Retired Lt. Gen. David Deptula, head of the Mitchell Institute for Aerospace Studies, said there is a persistent myth that the Air Force is funded roughly equally with the other service departments, but a much smaller percentage of the defense budget goes toward Air Force capabilities and modernization. That isn’t enough to achieve the airpower capacity the nation needs, he argued.

Rep. Don Bacon, R-Neb., said $38 billion of the $207 billion Air Force budget request for 2021 is pass-through funding. “Most people in Congress don’t realize that.”

Bacon has introduced the Air Force Budget Transparency Act, which would break out that funding and make it part of the Defense-wide budget.

Lawmakers have important decisions to make about resource allocation and military modernization, he noted.

“To make those decisions, you’ve got to know what we’re actually spending. And today that fact is obscured to most because of this pass-through budget,” he said.
Richard McConn, CEO and founder of M International Inc. and chairman emeritus for the National Defense Industrial Association, noted that previous efforts to eliminate the pass-through were unsuccessful.

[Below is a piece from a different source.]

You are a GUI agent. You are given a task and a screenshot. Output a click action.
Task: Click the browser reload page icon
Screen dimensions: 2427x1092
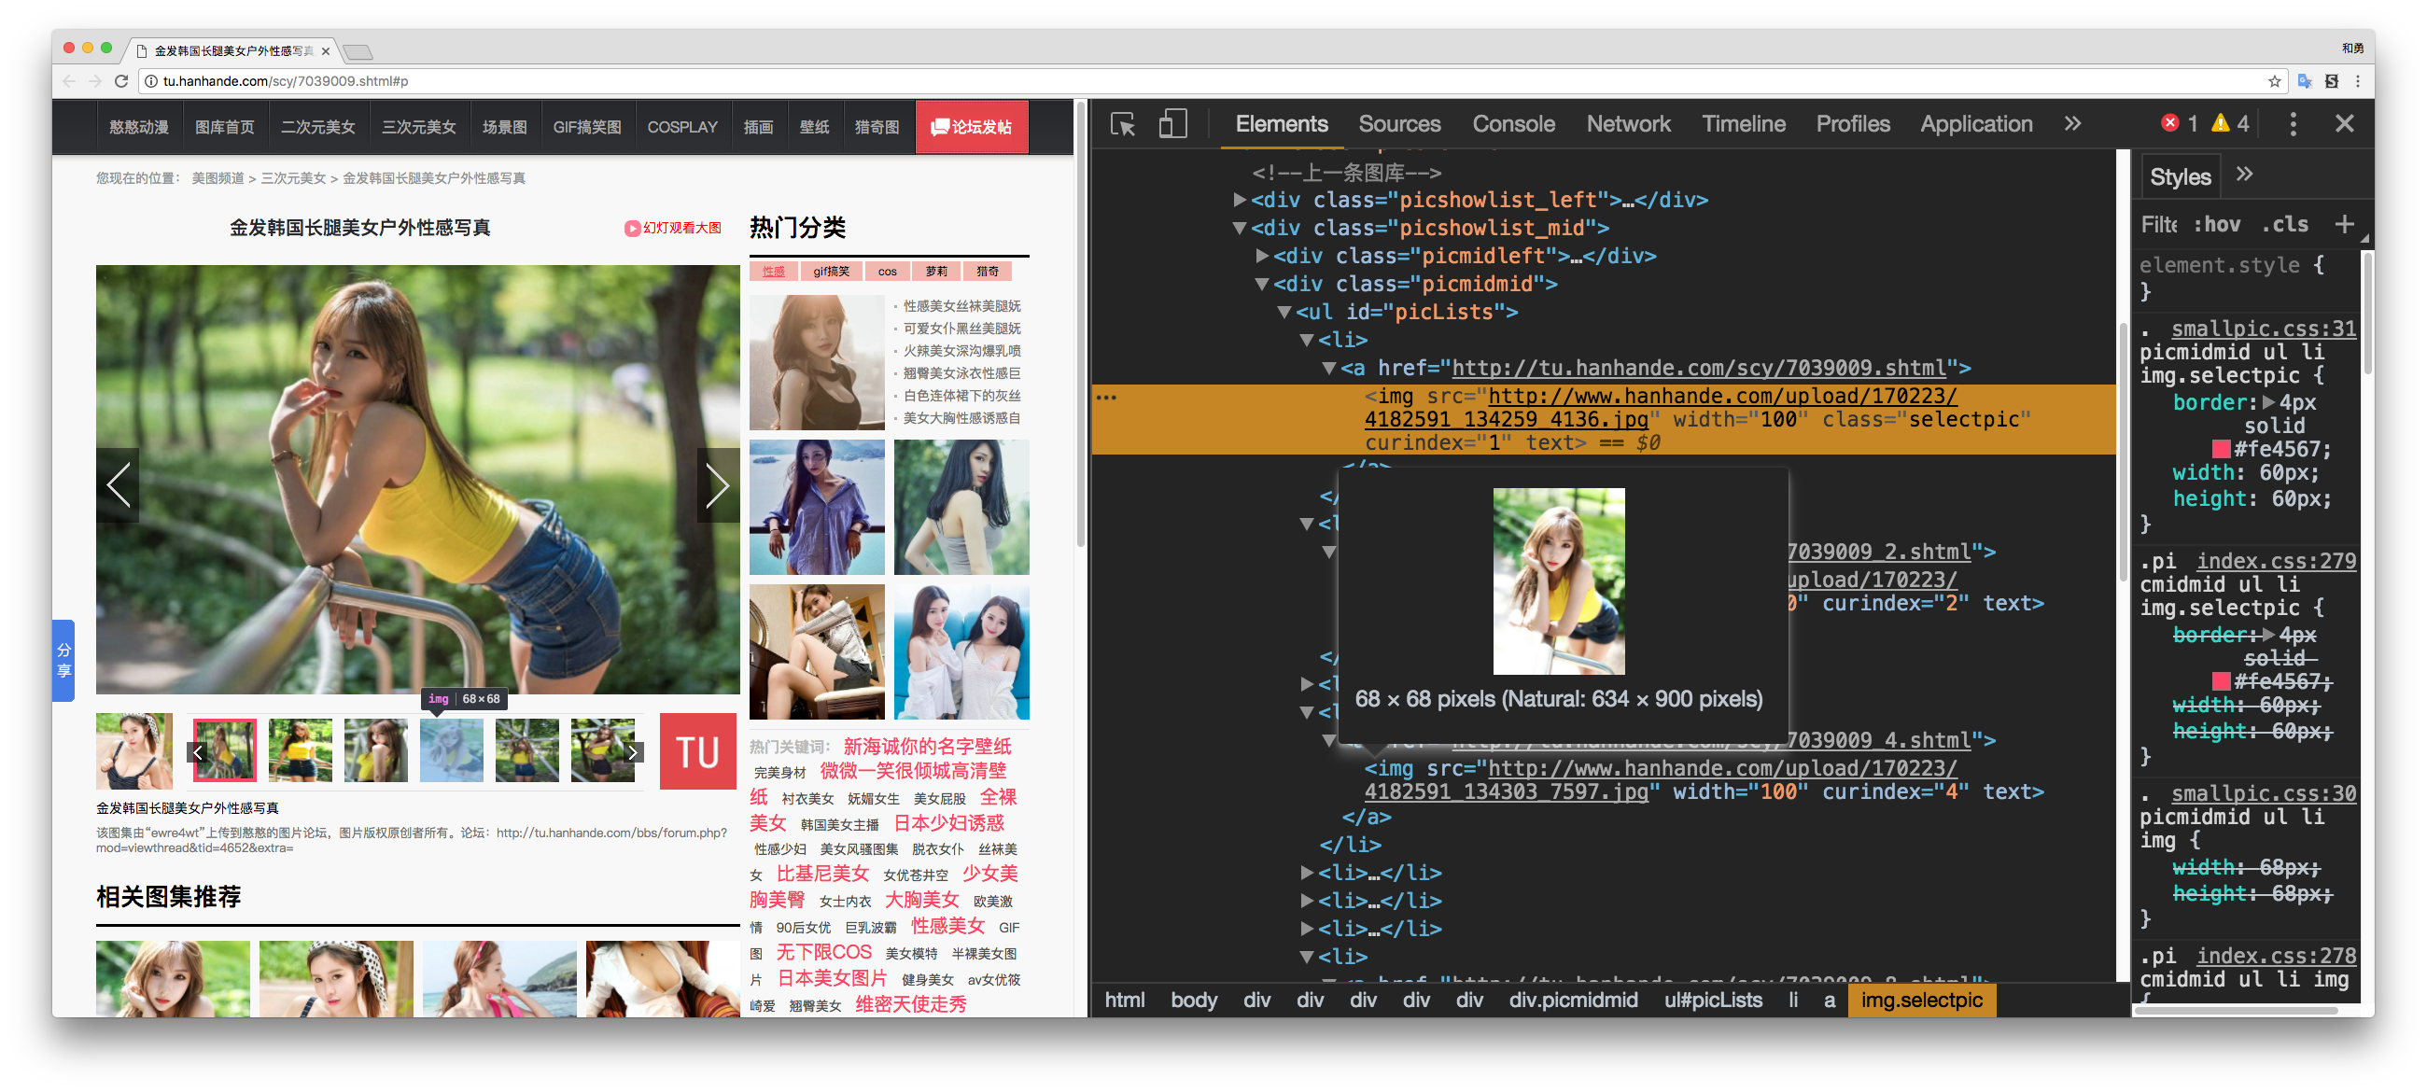click(x=121, y=81)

“We were unable to do it this year,” he said. “Hopefully we can rejuvenate and address this problem at some point in the near future.”

However, there are a number of potential roadblocks and powerful stakeholders with an interest in keeping the status quo.

“We have select intelligence committees that do not want transparency and continue to want to keep this [spy agency] budget hidden, and they prefer for it to be hidden in the Air Force,” he said.

The White House and the Office of Management and Budget may not be willing to go along with the change, McConn noted.

Then there’s the ever-present factor of inter-service rivalry and competition for limited resources. The Army and Navy departments might not want to see the pass-through budget moved if it could lead to a plus-up in the true Air Force budget at their own expense.

“Every service is out there to justify its share,” McConn said. “I don’t feel optimistic that no matter who is elected Nov. 3rd, that we’re going to see an increase in defense budgets. So in a zero-sum game, there’s going to be some inter-service rivalry and competition, and understandably so.”